__EXERCISE OBJECTIVE__: The copy should run from the line containing "The image size is (744, 463)." through the last line of the entries below, exactly as written, with pictures omitted.

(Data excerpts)
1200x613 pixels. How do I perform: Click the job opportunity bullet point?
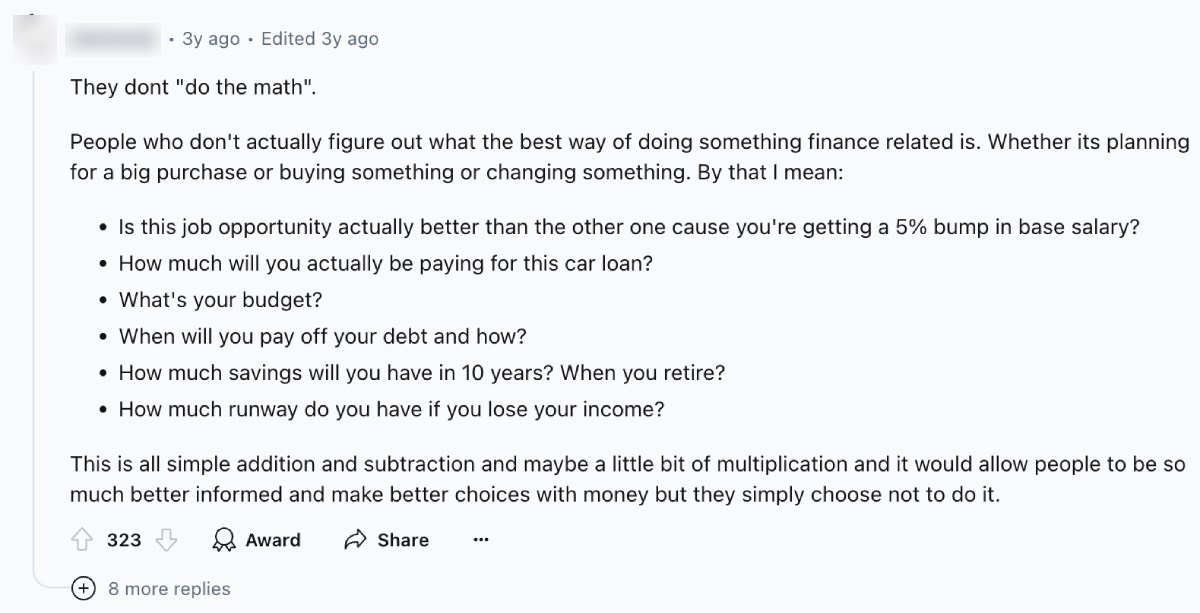click(629, 227)
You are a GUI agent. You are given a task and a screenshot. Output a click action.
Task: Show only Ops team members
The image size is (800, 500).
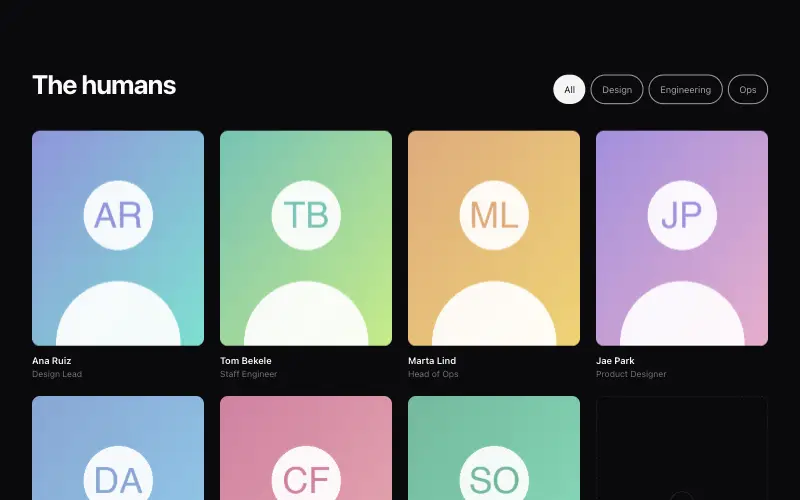747,89
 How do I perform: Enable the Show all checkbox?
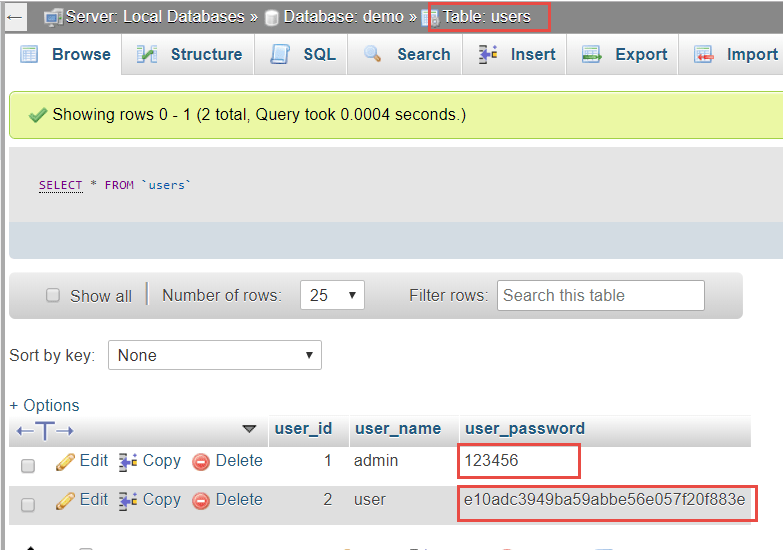pos(53,296)
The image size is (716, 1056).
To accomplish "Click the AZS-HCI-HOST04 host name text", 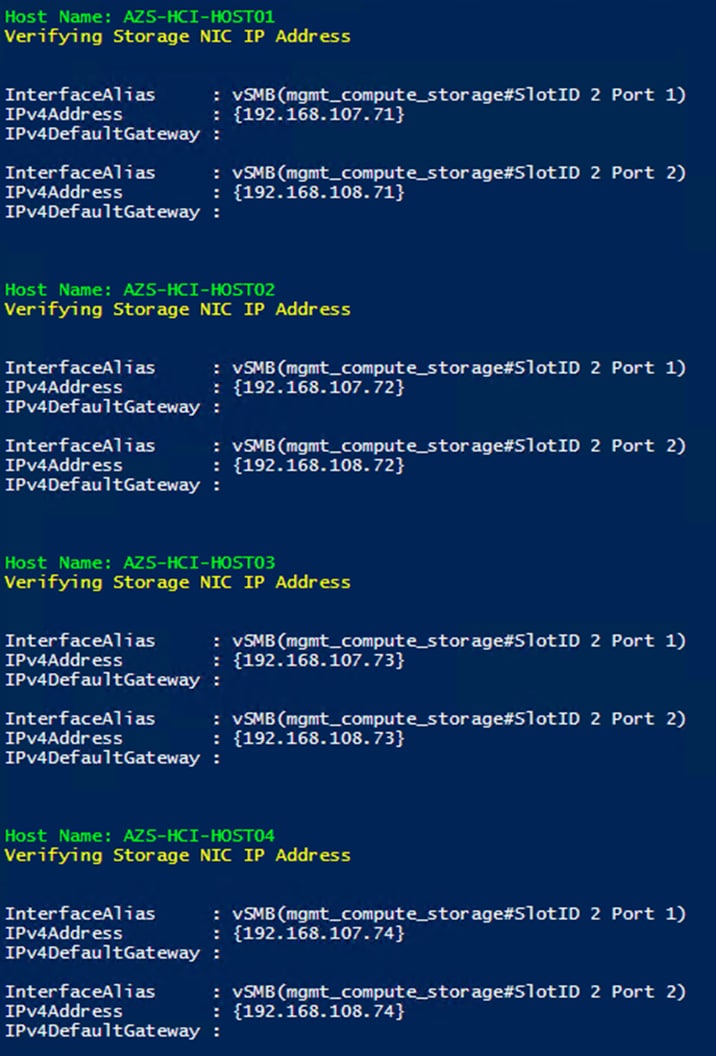I will tap(199, 836).
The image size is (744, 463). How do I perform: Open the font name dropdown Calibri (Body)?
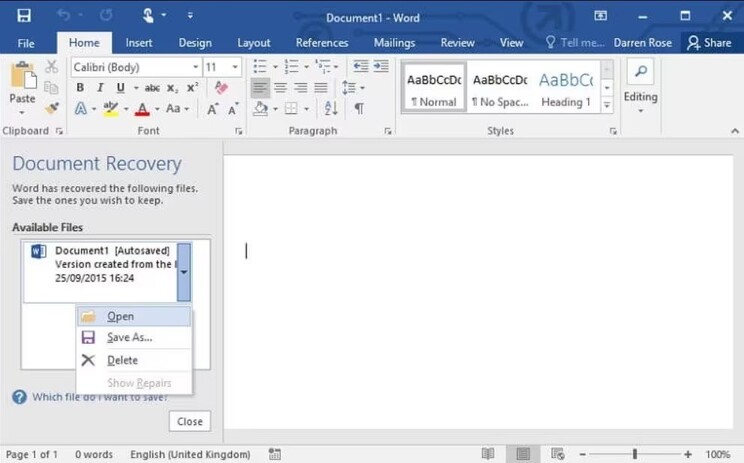[134, 67]
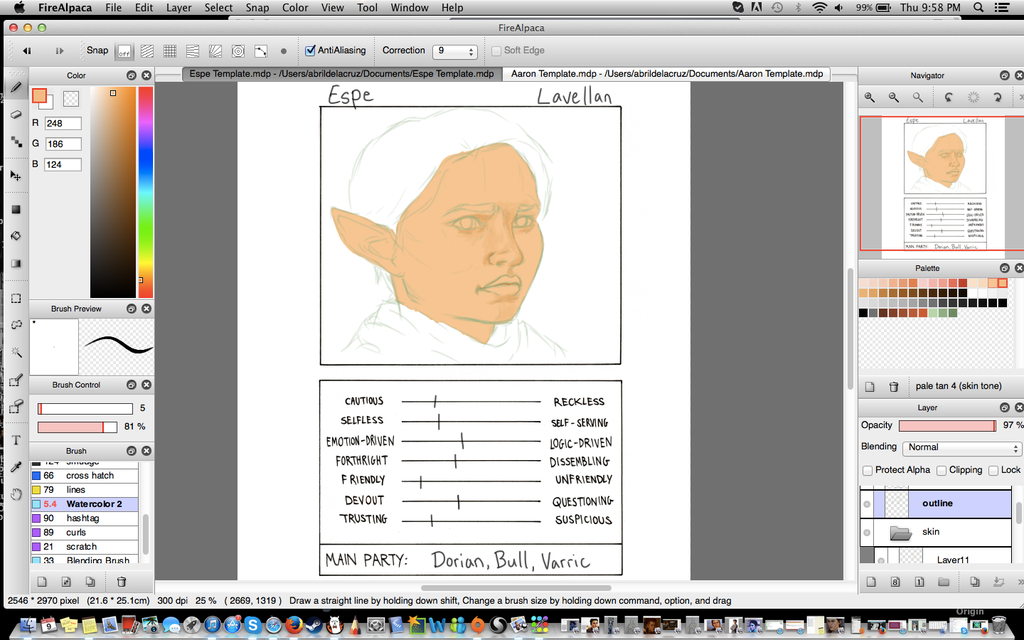Switch to the Aaron Template.mdp tab
Screen dimensions: 1024x640
[x=666, y=74]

__OUTPUT OF THE EXERCISE__:
The image size is (744, 463). How do I perform: Open the font name dropdown Calibri (Body)?
[134, 67]
Switch to the Aaron Template.mdp tab
Screen dimensions: 1024x640
[x=666, y=74]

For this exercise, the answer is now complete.